Небеса ликуют

22
18
20
22
24
26
28
30

— И звали сих сластолюбцев Аза и Азель. — Сьер еретик привстал, потянулся. — Надеюсь, это все, сьер де Гуаира? Если хотите, могу рассказать о лограх короля Артура или о дхарах принца Фроата — они как раз считали себя потомками этих Азы и Азеля. Но только не сегодня. Хватит с меня и одной Вегилии!

— Как хотите…

С меня тоже хватит. Потомки ангелов, иерархия святых, мир, сотворенный Господом из самого себя… Какое все это имеет отношение к тому дню, когда поднялась в поле трава и хлопы подступили к днепровскому перевозу?

Я снял шляпу — вода полилась с набухшей, потерявшей форму ткани. Прощай, «цукеркомпф»! Самое место тебе на огородном пугале. Никогда не любил шляпы!

— Сьер де Гуаира! Я хочу вас спросить… Оказывается, мальчишка все еще не спит.

— Как я понял, мы собрались воевать?

Я покосился на сьера еретика, выглядывавшего из-под плаща. Что-то в его голосе я не услышал избытка храбрости! Странно, ему бы радоваться…

— Не желаете лечь костьми за зеленое знамя? Ответа я не дождался.

Бурбон, Марсель увидя, Своим воякам рек: О, Боже, кто к нам выйдет, Лишь ступим за порог?

На этот раз песня про принца Бурбона звучала под аккомпанемент орудийного гула. И сам шевалье, восседавший на худой мосластой коняге, не походил уже на Плутона, когда-то гонявшего по гостиничному коридору одуревших от страха лакеев. По раскисшей от дождя дороге ехал Марс — хмурый, облепленный грязью, с бородкой-пистолетом, направленной, словно стрелка компаса, в сторону, откуда гремели пушки. Марс спешил на войну.

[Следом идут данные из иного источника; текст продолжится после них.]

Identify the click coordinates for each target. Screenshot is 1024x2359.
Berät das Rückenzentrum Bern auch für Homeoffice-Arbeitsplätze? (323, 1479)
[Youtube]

Дождь сменился туманом. Татарская конница, погоняя камчами визжащих от боли коней, еще на рассвете ушла вперед. Туда же, к берегам близкого Стыра, беглым шагом промаршировали одетые в красное стрелецкие сотни. На дороге мы остались одни — трое всадников, два осла — и огромная тихая толпа в свитках и белых рубахах.

Посполитые. Селяне.

Русь.

* * *

Мы шли с ними от самого Колодного. Из разумной предосторожности я старался держаться подальше от пестрой толпы усачей-запорожцев, разодетых в жупаны и цветные шаровары. Вдруг там окажутся друзья моих знакомых-кладоискателей? Затеряться в селянском море, среди свиток и кожухов, было проще и безопасней.

Я не понимал этих людей. С остальными было все ясно. Черкасы были готовы умереть за «реестр», за право называться новыми шляхтичами. Их сотники и полковники — за «грунты», уже обжитые, прикипевшие к рукам. Попы — за право перебить иноверцев, мещане — за «магдебургию» и возможность торговать без конкурентов-католиков. Но посполитым нечего было тут делать. Людям в белых рубахах никто ничего не обещал.

В первые дни даже казалось, что их гонят на войну насильно, как дешевое гарматное мясо, которое можно не считать и не жалеть. Ни лат, ни оружия. Косы, топоры-келепы, самодельные пики, просто дубины — смешно! Нет, не смешно — страшно! Латная гусарская конница со стальными крыльями за спиной, немецкие наемники, служившие Валленштейну и Тилли, миланские мортиры — и сонмище в лаптях и опорках. Так любил воевать Чингисхан — гнать безоружную толпу на вражий строй, экономя силы и кровь настоящих бойцов.

Но людей в белых и серых свитках никто не гнал, не караулил, не ловил по узким лесным тропинкам.

Они шли сами.

На привалах, махнув рукой на осторожность, я пытался заговаривать с ними, выспросить, понять. Мне отвечали, когда неохотно, когда горячо, захлебываясь словами. Но всегда — с удивлением. Моих случайных собеседников поражало, как это пан, хоть иноземец, да ученый, все наречия знающий, не понимает столь очевидного.

Серые свитки и белые рубахи шли умирать за свободу.

Пан-иноземец не понимал. Не мог понять.